Access Type

Open Access Dissertation

Date of Award

January 2017

Degree Type


Degree Name




First Advisor

Allen C. Goodman


This dissertation examines the relationship between health and labor market outcomes using the 1996-2010 longitudinal RAND Health and Retirement Study (HRS). First, it estimates the relationship between health and labor supply using a simultaneous equation model, treating health as endogenous. The effect of health may be overestimated because people may adjust their non-employment status by their health conditions (justification hypothesis). By using a full information maximum likelihood method, we can conduct a true test of exogeneity on the health variable, taking into account the correlation between two labor supply and health equations’ time-varying error components (unobserved heterogeneity). The results confirm that health is endogenous to labor supply, and has a positive and significant effect on the males’ (0.6833, p<0.01) and females’ (0.6833, p<0.01) labor supply. The reverse effect of labor supply on health is also positive and significant (0.2981, p<0.01, males; 0.0305, p<0.05, females). The finding indicates that it is impossible to determine the direction of bias in the health effect for both males and females. Second, this dissertation examines the impact of health insurance coverage on the labor supply. To address the possible endogeneity of health insurance coverage to labor supply, I estimated the model for a group of married people who have spousal health insurance. The finding indicates that individuals with spouse’s health insurance are more likely to exit the labor market (-0.5527, p<0.01, males; -0.7601, p<0.01, females).

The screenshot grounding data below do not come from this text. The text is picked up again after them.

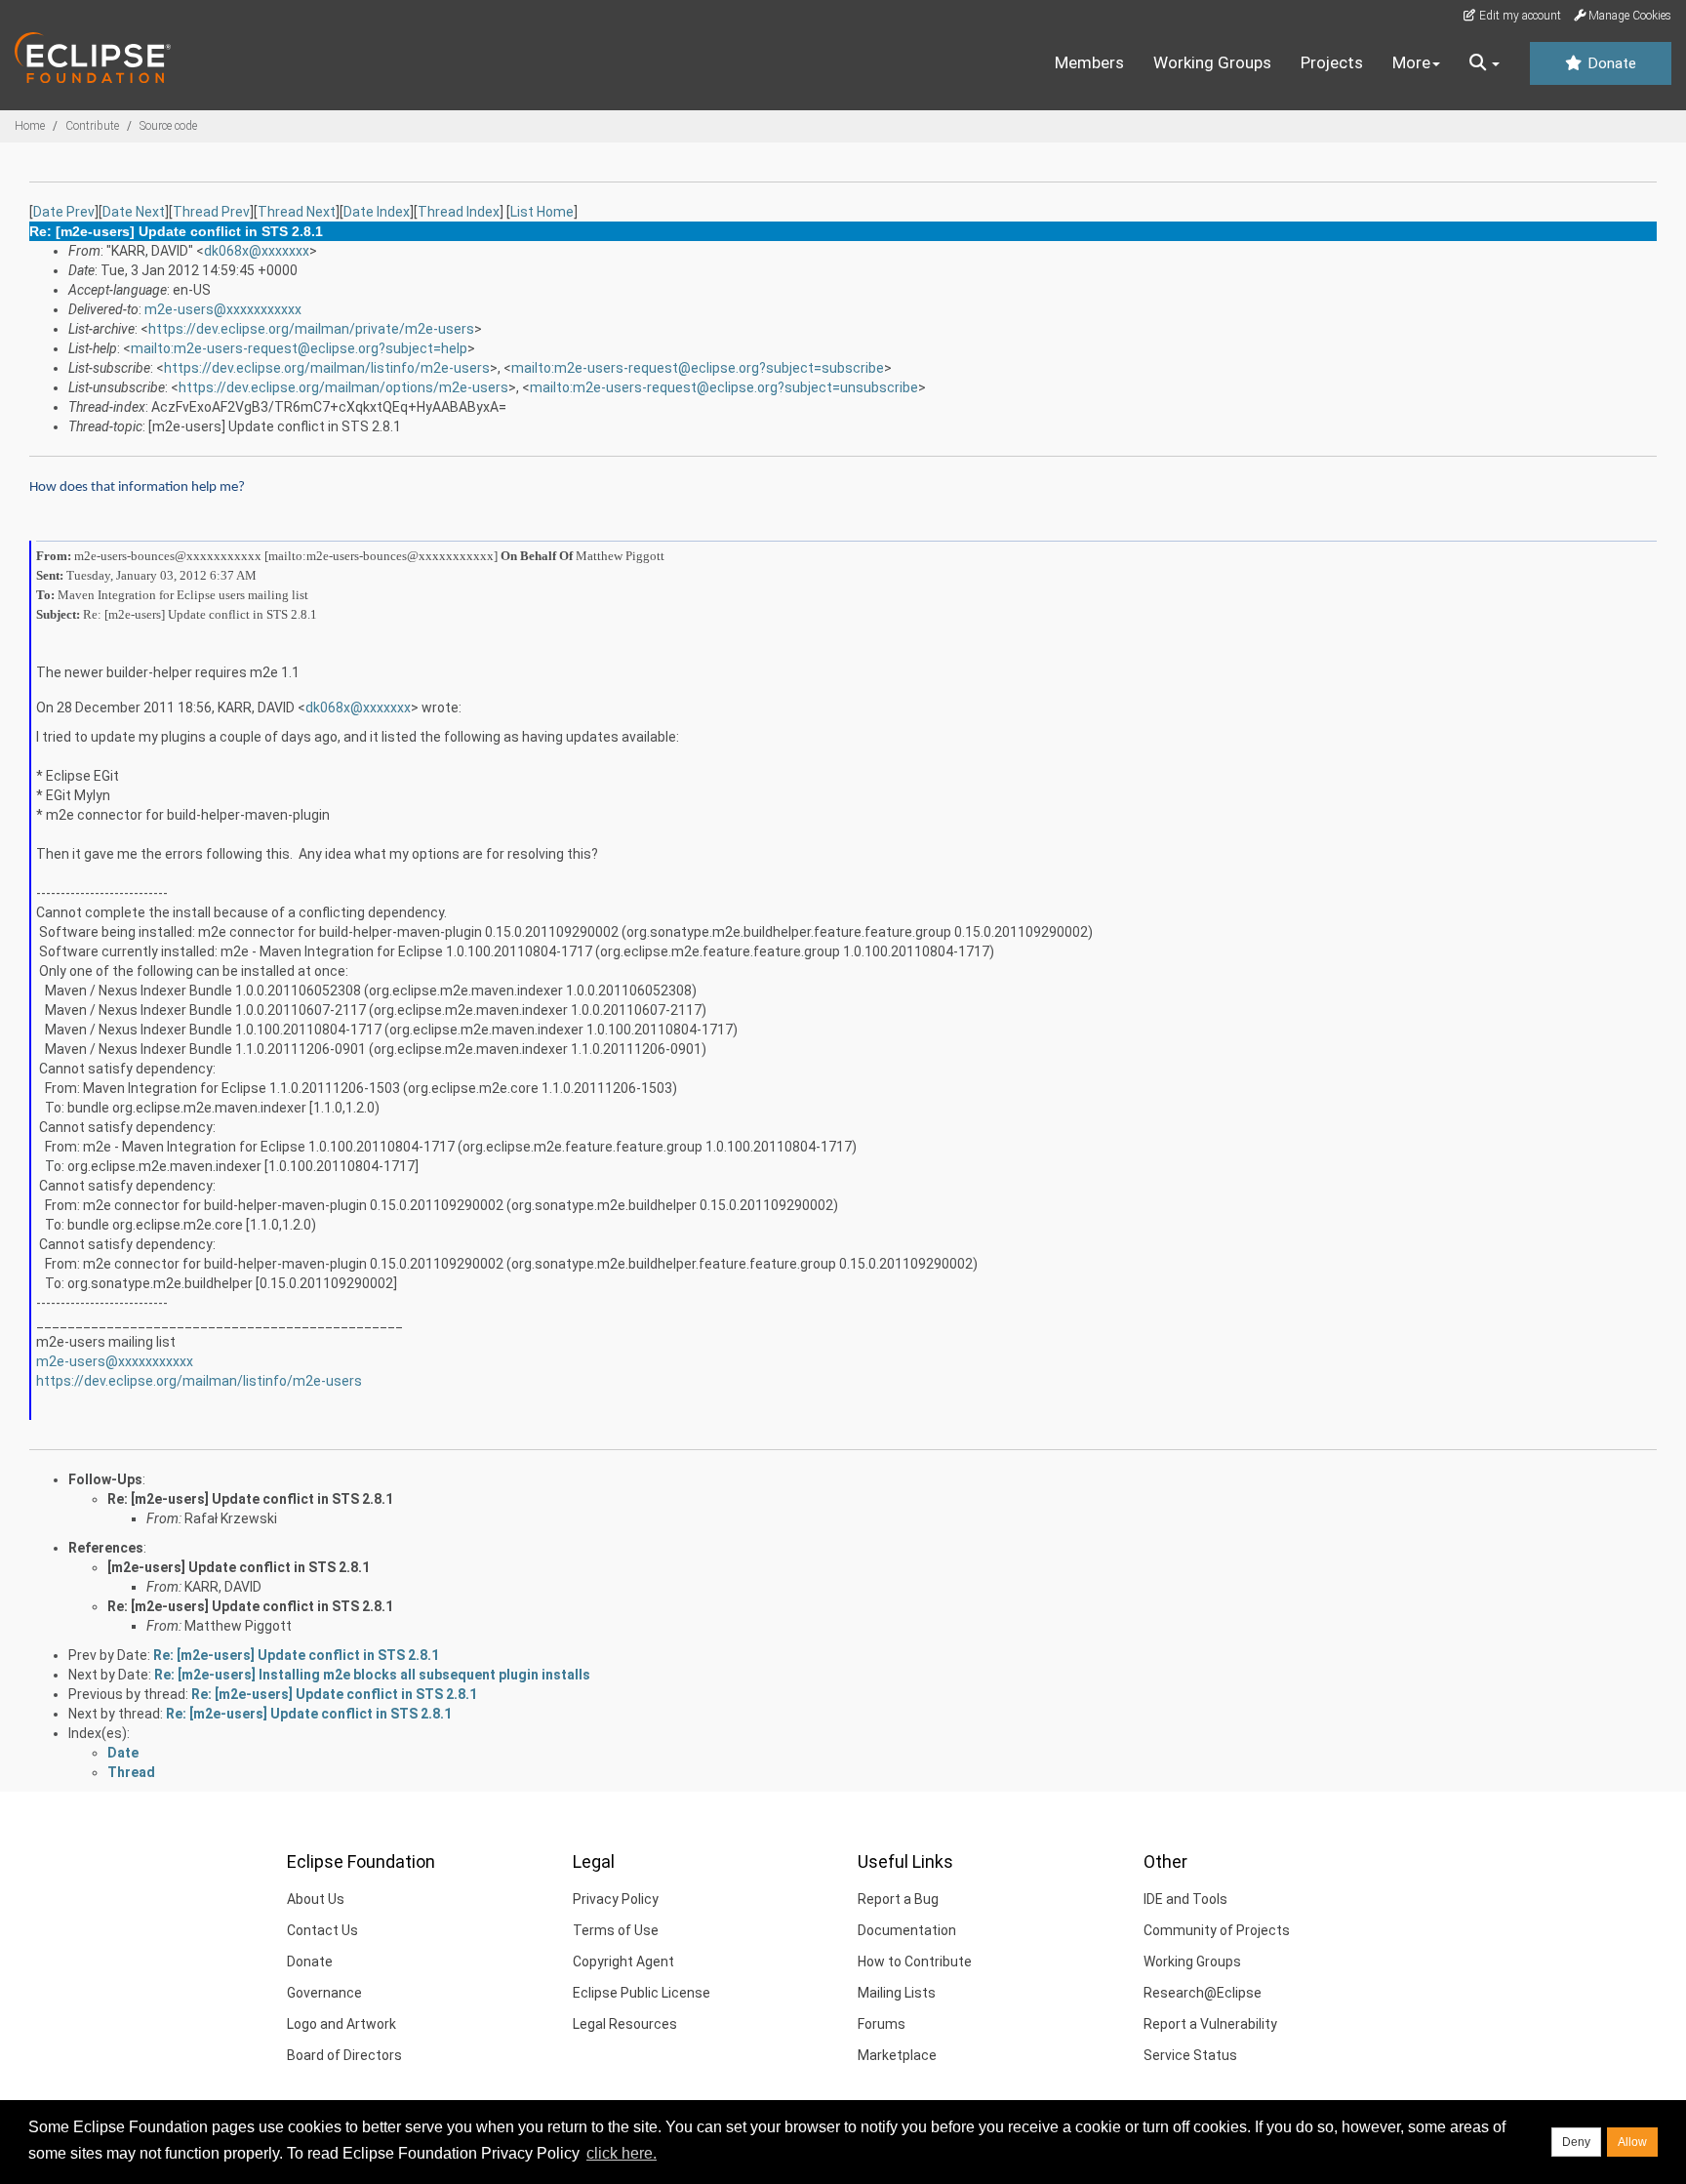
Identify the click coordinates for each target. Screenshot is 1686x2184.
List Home (542, 212)
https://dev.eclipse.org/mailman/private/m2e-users (311, 329)
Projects (1332, 62)
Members (1089, 62)
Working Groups (1212, 62)
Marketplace (897, 2055)
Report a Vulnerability (1210, 2024)
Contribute (92, 126)
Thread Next (297, 212)
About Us (315, 1899)
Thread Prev (211, 212)
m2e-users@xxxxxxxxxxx (222, 309)
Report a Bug (898, 1899)
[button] (1484, 63)
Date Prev (64, 212)
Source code (168, 126)
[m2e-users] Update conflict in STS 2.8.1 (238, 1567)
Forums (881, 2024)
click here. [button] (621, 2153)
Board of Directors (344, 2055)
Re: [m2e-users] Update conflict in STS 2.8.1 (250, 1499)
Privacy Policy (616, 1899)
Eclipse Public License (641, 1993)
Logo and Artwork (341, 2024)
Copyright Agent (623, 1961)
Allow (1632, 2142)
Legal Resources (625, 2024)
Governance (324, 1993)
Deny (1576, 2142)
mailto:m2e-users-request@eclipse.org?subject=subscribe (697, 368)
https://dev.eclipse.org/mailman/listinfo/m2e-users (327, 368)
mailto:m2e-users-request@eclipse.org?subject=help (299, 348)
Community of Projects (1217, 1930)
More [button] (1411, 62)
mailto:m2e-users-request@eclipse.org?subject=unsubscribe (724, 387)
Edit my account (1518, 15)
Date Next (133, 212)
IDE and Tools (1185, 1899)
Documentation (907, 1930)
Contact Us (322, 1930)
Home (30, 126)
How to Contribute (915, 1961)
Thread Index (459, 212)
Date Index (376, 212)
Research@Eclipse (1203, 1993)
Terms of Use (616, 1930)
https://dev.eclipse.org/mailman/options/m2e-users (343, 387)
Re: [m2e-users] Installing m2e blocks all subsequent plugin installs (372, 1674)
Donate (1610, 63)
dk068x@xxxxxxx (256, 251)
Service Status (1190, 2055)
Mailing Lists (897, 1993)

Third, this study examines the short- and long-term impacts of cancer on the labor market outcomes for a sample of married people. The effect of cancer is negative and significant for those women cancer survivors who are diagnosed two years or fewer prior to interview (-0.08, p<0.01), and for those males who have survived for five years or more (-0.07, p<0.10). Employed men in the years immidiately following diagnosis, work 2.76 hours (p<0.10) less a week than other employed men. Employed women following three to five years since diagnosis, work 4.70 hours (p<0.05) less per week. Forth, using survival analysis, strong evidence was found that cancer survivors are more likely to experience a longer non-employment spell than a non-cancer group.